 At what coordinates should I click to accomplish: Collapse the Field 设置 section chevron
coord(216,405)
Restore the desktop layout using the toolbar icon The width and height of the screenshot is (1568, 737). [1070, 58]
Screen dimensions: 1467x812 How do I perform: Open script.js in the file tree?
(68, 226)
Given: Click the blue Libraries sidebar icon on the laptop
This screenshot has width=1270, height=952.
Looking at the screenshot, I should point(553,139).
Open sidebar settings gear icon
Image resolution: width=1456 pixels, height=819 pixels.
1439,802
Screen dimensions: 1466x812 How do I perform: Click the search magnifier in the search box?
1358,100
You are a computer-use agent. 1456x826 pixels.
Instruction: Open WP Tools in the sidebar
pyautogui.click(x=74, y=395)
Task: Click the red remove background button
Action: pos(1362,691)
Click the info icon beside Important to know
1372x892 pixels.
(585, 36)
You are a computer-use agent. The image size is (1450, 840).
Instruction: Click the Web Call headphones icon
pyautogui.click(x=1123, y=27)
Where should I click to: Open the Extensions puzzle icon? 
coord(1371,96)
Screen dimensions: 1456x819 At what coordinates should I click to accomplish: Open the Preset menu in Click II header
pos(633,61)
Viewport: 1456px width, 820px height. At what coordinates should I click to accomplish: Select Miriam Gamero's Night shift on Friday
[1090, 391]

──────────────────────────────

Aim of the task = All lines above from the one holding "Restore the desktop" to the one holding "You are a computer-use agent. The", inclusive, are to be copied exactly; no other line is wanted.

Exercise output =
Restore the desktop layout using the toolbar icon The width and height of the screenshot is (1568, 737). [1070, 58]
Screen dimensions: 1467x812 How do I perform: Open script.js in the file tree?
(68, 226)
Given: Click the blue Libraries sidebar icon on the laptop
This screenshot has width=1270, height=952.
Looking at the screenshot, I should point(553,139).
Open sidebar settings gear icon
Image resolution: width=1456 pixels, height=819 pixels.
1439,802
Screen dimensions: 1466x812 How do I perform: Click the search magnifier in the search box?
1358,100
You are a computer-use agent. 1456x826 pixels.
Instruction: Open WP Tools in the sidebar
pyautogui.click(x=74, y=395)
Task: Click the red remove background button
Action: pos(1362,691)
Click the info icon beside Important to know
1372x892 pixels.
(585, 36)
You are a computer-use agent. The image size is (1450, 840).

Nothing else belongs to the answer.